--- Directions ---
- 1) Decide whether each statement below agrees with the passage on China's carbon dioxide emissions, answering yes or no and quoting the deciding words of the passage. (a) China's 2020 emissions exceeded the combined emissions of the United States, the European Union, and India. (b) Like most other countries, China saw its emissions fall in 2020. (c) Oil consumption is expected to produce the largest share of China's 2021 emissions.
- 2) Extend the passage on China's carbon dioxide emissions, picking up right after its final sentence.

--- Passage for review ---
China’s carbon dioxide emissions in 2020 were more than that of the United States, the European Union, and India combined. In 2020, China’s carbon dioxide emissions were 10.7 billion metric tons compared to 9.7 billion metric tons for the next 3 largest emitters combined. Since 2000, China’s carbon dioxide emissions grew by a factor of 3. They increased 1.4 percent in 2020, while most other countries saw a decrease in emissions in 2020 due to lockdowns caused by the coronavirus. In 2020, carbon dioxide emissions were down 10.6 percent in the United States, 10.9 percent in the European Union and 7.3 percent in India. China’s carbon dioxide emissions in 2021 are expected to increase by 4 percent to 11.1 billion metric tons, contributing to the 4.9 percent growth in worldwide emissions, which are expected to reach 36.4 billion metric tons.
China’s carbon dioxide emissions come principally from coal, which is used extensively for electric generation and in industrial processes in China. China’s increased demand for electricity could bring development of up to 150 gigawatts of new generation coal capacity by year-end 2025, putting China’s known coal-fired generation capacity at 1,230 gigawatts—about 6 times the U.S. coal-fired generating capacity. China already accounts for over half of all global coal-fired electricity output. Coal consumption is expected to produce over 70 percent of China’s carbon dioxide emissions in 2021 (a growth rate of 2.5 percent from 2020), followed by oil consumption at a distant 16 percent. Coal consumption also is expected to produce over 70 percent of the carbon dioxide emissions in India, with oil consumption also coming in at a distant second.

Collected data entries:
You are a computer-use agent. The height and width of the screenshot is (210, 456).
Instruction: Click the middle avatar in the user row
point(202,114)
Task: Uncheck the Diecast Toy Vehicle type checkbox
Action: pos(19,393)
* * *
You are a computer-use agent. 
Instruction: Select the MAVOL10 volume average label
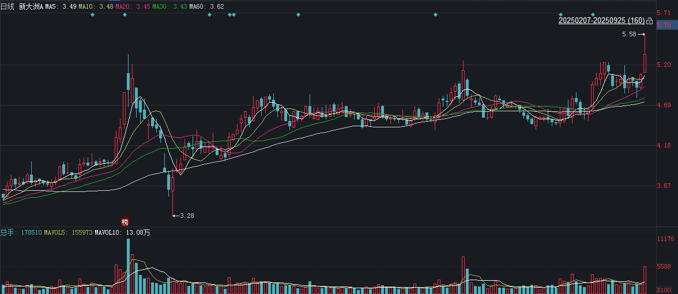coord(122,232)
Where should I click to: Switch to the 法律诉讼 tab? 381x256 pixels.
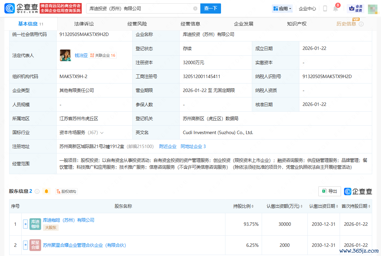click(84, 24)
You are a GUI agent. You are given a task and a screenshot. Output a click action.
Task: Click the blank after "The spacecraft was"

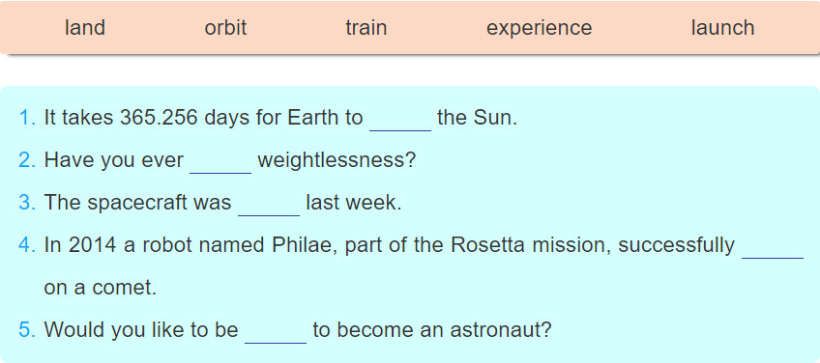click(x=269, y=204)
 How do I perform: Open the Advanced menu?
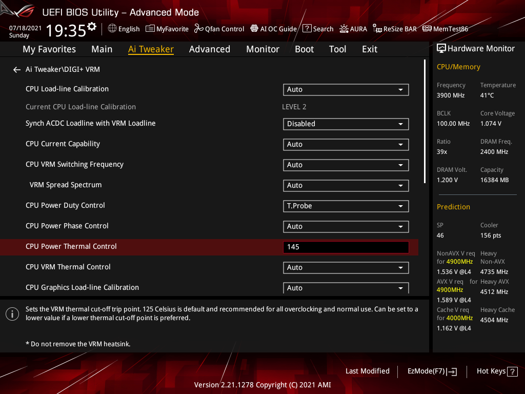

--- Task responses ---
- 1)
(a) Yes: "China’s carbon dioxide emissions in 2020 were more than that of the United States, the European Union, and India combined."
(b) No: "They increased 1.4 percent in 2020, while most other countries saw a decrease in emissions in 2020"
(c) No: "Coal consumption is expected to produce over 70 percent of China’s carbon dioxide emissions in 2021 (a growth rate of 2.5 percent from 2020), followed by oil consumption at a distant 16 percent."

- 2)
The graph below shows carbon dioxide emissions per capita. China’s per capita carbon dioxide emissions at 7.4 metric tons in 2020 are higher than those for the European Union at 5.8 metric tons and close to Japan’s 8.1 metric tons. The United States still has the highest carbon dioxide per capita emissions of this group at 14.2 metric tons, but those emissions have been dropping since the early 1970s. Russia is second with 10.8 metric tons of carbon dioxide emissions per capita. From 2000 to 2020, U.S. energy consumption per capita declined by 21 percent, while per capita energy consumption in the European Union only fell by 17 percent. Americans are doing more to reduce energy consumption than their European counterparts.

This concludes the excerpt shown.